Apollo pulled off into the parking area where only three other cars sat.

“This is it?” Nick asked, as if we had the answers.

“I guess so. They probably have people park here to keep the car sounds from interfering with the ambience,” I said. I sounded half-convincing even to myself.

We got out. Armani and I hefted our dive packs onto our shoulders, even though Apollo tried to take mine from me, and started trudging down the jetty. Despite the lack of cars in the lot, the path was well trod. Not paved, exactly, but sand, shell and stone had been compressed almost to the point of concrete.

I kept waiting for some monumental construction to come into view, but we were almost to the end of the jetty when instead I saw cut stone stairs leading downward. We took them, and I caught my breath as we descended into ruins…or anyway, a sculpture park made to look like ruins. Artfully tumbled stones, terraced walls with wildflowers and weeds growing up between them. It looked like a cross between an old armory and a Greek temple. Doric columns here and there, half crumbled or carved into the stone walls should have contrasted with the rest of the feel, but strangely they seemed in harmony with the site. But more than that, they gave me the strong sense that we were in the right place.
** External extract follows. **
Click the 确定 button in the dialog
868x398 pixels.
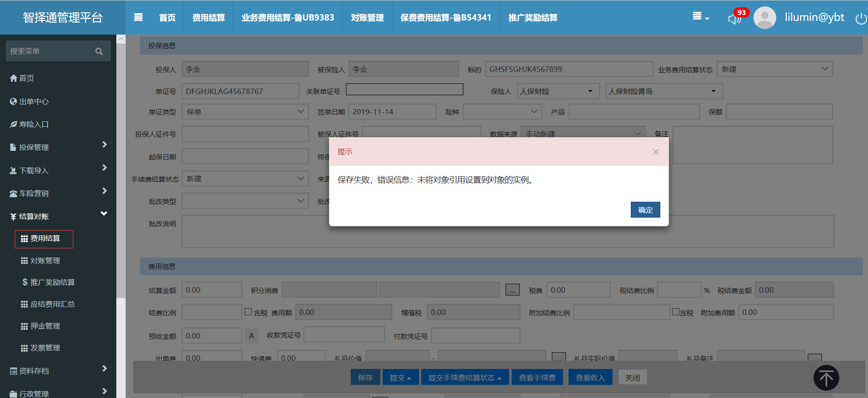coord(645,210)
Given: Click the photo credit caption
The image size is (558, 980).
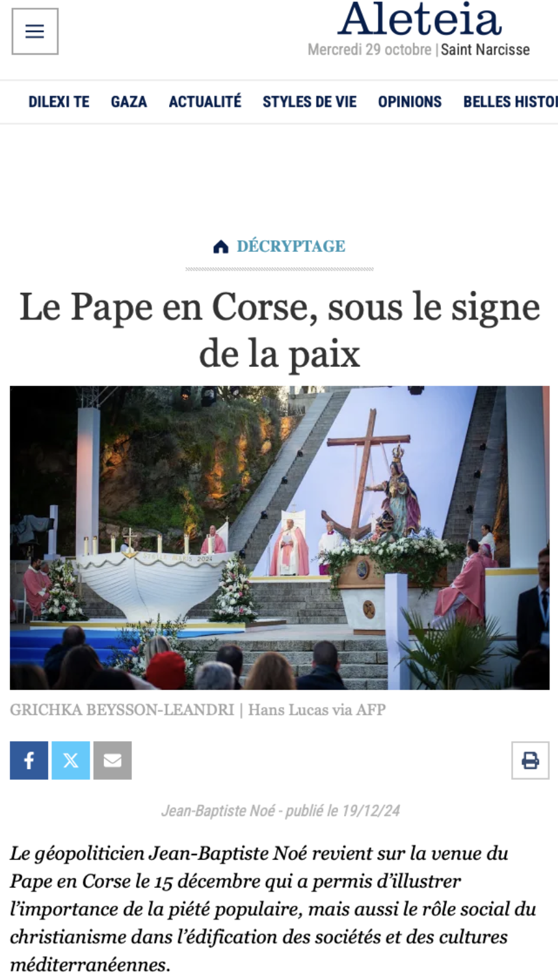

There was no point at all to those columns in this place unless they’d been inspired, consciously or unconsciously.

The breeze whipped my dark hair across my face, saturating it as well so that the strands bound together into a lash. I spat the hair out as it flew into my mouth before gathering it up and twisting it into a knot at the base of my neck that I knew wouldn’t hold. It never did. But it would give me a temporary reprieve so that I could listen.

The whole place was the organ. Among the ruins, pipes stuck out like gun muzzles or canon barrels, and I realized that was what had given me the impression of an armory. I tried to tune out the wind and listen for the sound of the sea, which was all around us. The pipes acted as speakers, amplifying the music of the deep, some sounding like, yes, whale or dolphin song, others as though the sea breathed into underground cave entrances like a flutist into his instrument. Only the sound was deeper than a flute. More melodic than a tuba. It was a sound all its own. I was entranced. Whoever had built the wave organ was a genius. There’d been a sign back toward the stairs that had probably said, and I vowed to pay more attention on the way out, assuming I was in any condition to do so.

“Everybody pick a pipe,” Nick directed, “and start listening.”

I gave him a saucy salute, even though I’d been about to suggest the same thing.

My first two tubes were a wash—like holding giant seashells up to my ears. Beautiful but completely unhelpful. I was about to move on to the third when Apollo announced, “I’ve got something.”

Nick was closest, and he got there first. The look of concentration on his face as he listened was nearly comical, only I didn’t laugh. I hadn’t been in water, beyond the daily shower, since I’d nearly been drowned by the twin of the Creature from the Black Lagoon just weeks ago. Oh sure, I visited the beach, but I stayed well away from the surf. When I needed to cool down, I went with a rum punch.

Creature—Glaucus—was no longer a threat, but he had friends. He was far from the only water divinity, none of whom were happy with me after my part in taking down Poseidon. If they came gunning for me…well, water wasn’t exactly my element. I preferred the much more breathable air.

“Let me listen,” I ordered, pushing Nick gently out of the way. He went, but not far, standing beside me with a dazed expression on his face. He’d been exposed to enough weirdness now that he
knew
. He believed, but every once in a while, the evidence still seemed to strike him dumb.

There were definite voices, raised, heated. But what they were saying wasn’t immediately clear. There was too much interference.